Jordan Sommer completed a bachelor’s in Computer Science with an emphasis in Information Assurance and Security from the University of Wisconsin at Green Bay (UWGB). His cap-stone research project focused on inclusive privacy-related issues in public video surveillance, and he has done research, as an undergraduate student, under the supervision of Dr. Ankur Chattopadhyay.

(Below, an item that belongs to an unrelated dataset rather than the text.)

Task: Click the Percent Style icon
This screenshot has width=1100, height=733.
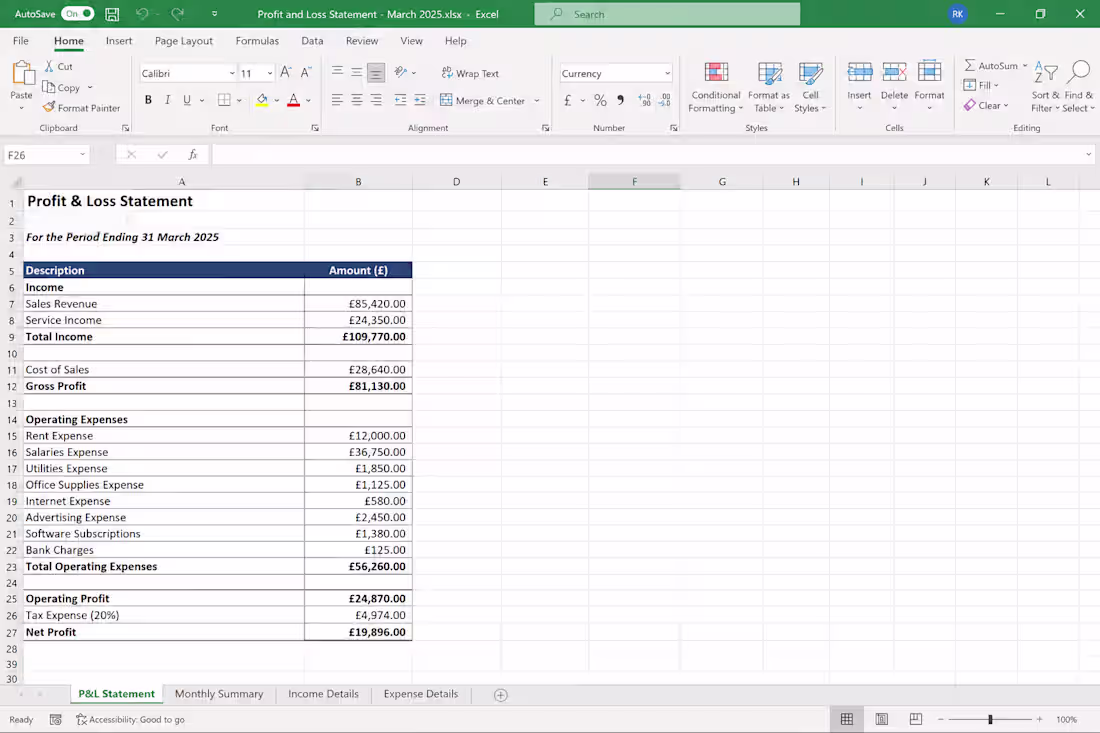Action: (x=600, y=100)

Robert Ruska Jr. is currently a graduate (Masters) student in the College of Informatics at the Northern Kentucky University (NKU), and is presently doing research with Dr. Ankur Chattopadhyay. He completed his bachelor’s in computer science, with an emphasis in Information Assurance and Security from the University of Wisconsin at Green Bay (UWGB). As an undergraduate student, he has worked as a lab admin, and as a research assistant under Dr. Ankur Chattopadhyay at the UWGB cyber-center. He is a U.S. Army Veteran, and has always had an interest in cybersecurity. He plans on pursuing a Masters in Cybersecurity at NKU in the near future. His research interests include cybersecurity, cyber-education and inclusive privacy.
Dr. Kashif Saleem is a research scientist, currently working at Center of Excellence in Information Assurance (CoEIA), King Saud University as an Assistant Professor, since 2012. He received his M.E. and Ph.D. degrees in Electrical Engineering from University Technology Malaysia in 2007 and 2011, respectively. He took professional trainings and certifications from the University of the Aegean, Massachusetts Institute of Technology (MIT), IBM, Microsoft, Cisco. He has authored several research publications that are presented and published in renowned conferences, books and top-tier journals. His professional services include Associate and Guest Editorships, Chair, TPC Member, Invited Speaker and reviewer for several journals, conferences and workshops. Dr.Saleem have acquired and is running funded scientific research projects in KSA, EU, and the other parts of the world. His research interest mainly includes data communication and security, intelligent algorithms, Biological inspired computing, for IoT, M2M Communication, WSN, WMN, MANET, Cyber-physical Systems.